Simpson should forget jury, be tried by a judge


Now that O.J. Simpson has his own hot line, I thought about phoning in a suggestion for assuring him a fair trial.

That's a major concern -- finding an impartial jury that hasn't been swayed by the incredible media barrage, the many leaks, phony stories and constant TV jabber.

There is also talk about the possibility that some true believers in American free enterprise might be tempted to lie about their views in order to get on a jury and sell their stories to the supermarket tabloids.

And there is fear that some jurors might ignore the evidence and vote according to their racial persuasion, football passions, or secret belief that a wife should be faithful, obedient and beaten regularly.

The obvious solution to this problem is a change of venue, which means moving the trial from Los Angeles to another part of the state, where the jurors might be more open-minded or empty-headed.

But the Simpson case has been so heavily publicized that nowhere in California or the entire United States could you be sure of finding 12 people who have not been influenced to some degree.

So that raises the possibility of moving the trial out of this country to a civilized foreign country where nobody has seen CNN or heard of Simpson, and 12 totally fair people can be found.

That isn't easy, but there is such a place. It is a peaceful little country, isolated in a distant mountain valley. Unfortunately, I can't name it because its U.N. representative told me: "If you quote me by name, the president of my country will have my head chopped off. He's a shy kind of guy."

But could O.J. get a fair trial in your country?

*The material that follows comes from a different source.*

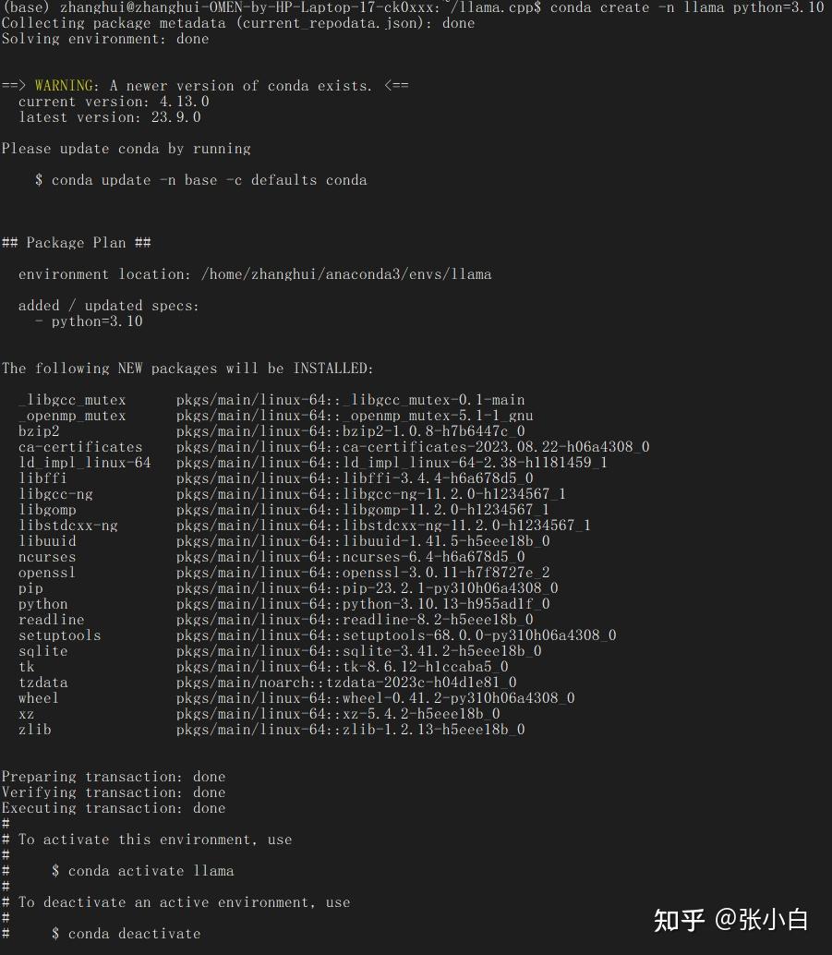Click the 'Preparing transaction: done' line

"Sure. We don't have TV or radio, but everybody goes to school and studies the great Eastern and Western philosophers and Shakespeare and we all speak at least a dozen languages in case a tourist ever shows up. We have no racial prejudice because every newborn child is tattooed with stripes that are yellow, red, black and white. That way, they don't have to goof around painting themselves in preschool."

This sounded perfect. However, I checked with some legal authorities and they said there is no precedent for moving a trial to another country.

"Even if it was legal," one authority said, "the networks have the final say and they would veto the idea if it was a country where their anchors could not get first-class room service."

"Too bad," the tiny country's representative said. "It would have broken the monotony and put us on the map."

Then the most obvious solution came to me. And I wondered dTC why Simpson's lawyers hadn't thought of it first.

A bench trial. Which means there is no jury. A judge hears all the testimony and evidence and he alone would decide on Simpson's guilt or innocence.

With a judge, you have someone who knows the law. He knows what evidence is or is not admissible. Trained in the law, he would probably be more resistant to racial or emotional pleas.

It would also cost the taxpayers less money, since the judge has to be there anyway, but a dozen jurors wouldn't have to be paid $20 a day each, or whatever sum they toss around in California.

And it is legally permissible. All Simpson's lawyers have to do is waive a jury and ask for a bench trial.

I was about to dial Simpson's hot line and suggest a bench trial when it occurred to me that I should get the views of a few legal experts.

A call to Dan Polsby, a criminal law professor at Northwestern University, brought this response:

"You want to know why, if he's convinced that he won't get a fair trial, why the hell not ask for a bench trial?

"I'll tell you why. If he ever got a bench trial on the current evidence, they would have to send him to the death chamber.

"They don't want a bench trial because they don't want a fair trial. A bench trial is only good if you're not guilty."

And that, with a few variations, was the reaction of most legal experts. You ask for a jury trial only if the evidence is really nasty. With 12 ordinary people judging you, there is always the chance that one of them might like the twinkle in your eye or the way your jaw muscles ripple, and will hold out for acquittal regardless of how damning the evidence is.

All it takes is one holdout and you have a draw. Then the prosecution must drag all the witnesses back and do the whole thing over again.

But a judge is more likely to ignore media reports, rightly believing that most media creatures are boobs. And while he might believe in his heart that a guy is guilty, if the evidence isn't there he must abide by it.

In other words, you have a better chance for a fair trial with one middle-aged guy in black robes who was trained in the law, than with 12 strangers who might all be a bit daft.

So I didn't call Simpson's hot line. Not that it mattered. I'm told it was overloaded and crashed because of the great volume of calls from ardent fans. There's your jury.